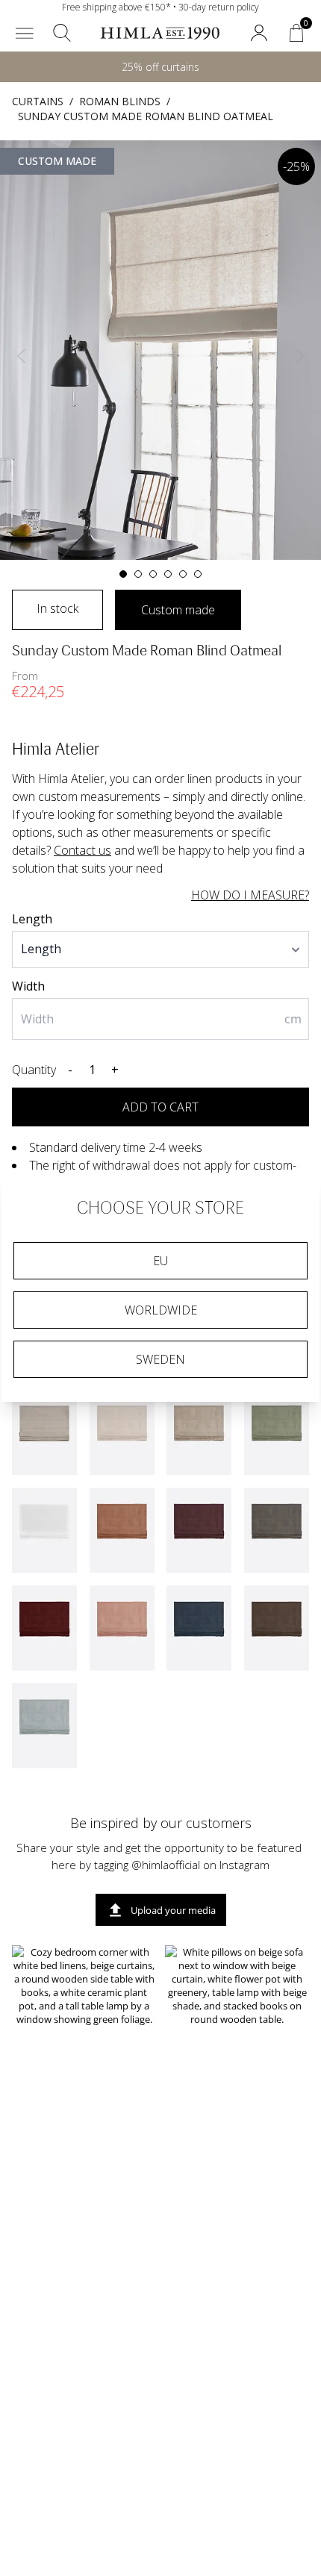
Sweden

---

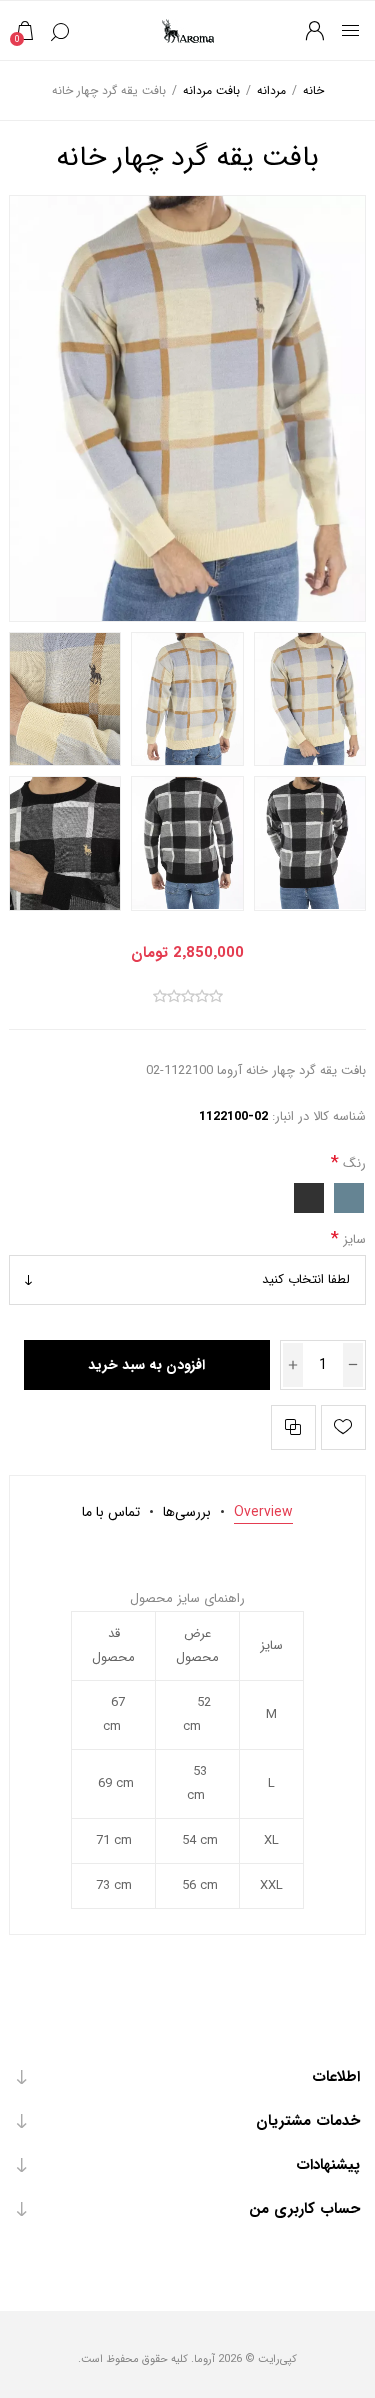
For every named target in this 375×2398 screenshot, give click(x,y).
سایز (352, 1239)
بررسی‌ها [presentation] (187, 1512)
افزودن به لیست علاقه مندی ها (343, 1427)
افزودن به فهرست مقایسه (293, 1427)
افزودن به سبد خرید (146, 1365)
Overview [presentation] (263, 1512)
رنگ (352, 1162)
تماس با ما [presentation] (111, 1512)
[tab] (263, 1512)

* * *

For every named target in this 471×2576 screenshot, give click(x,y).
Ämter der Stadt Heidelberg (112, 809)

• **WORK ORDER**:
Once you have checked every line of the material above, return the ones that hold the string "named".

• **SOLUTION FOR THIS PROBLEM**:
For every named target in this 375×2398 screenshot, give click(x,y).
For every named target in this 471×2576 screenshot, give click(x,y).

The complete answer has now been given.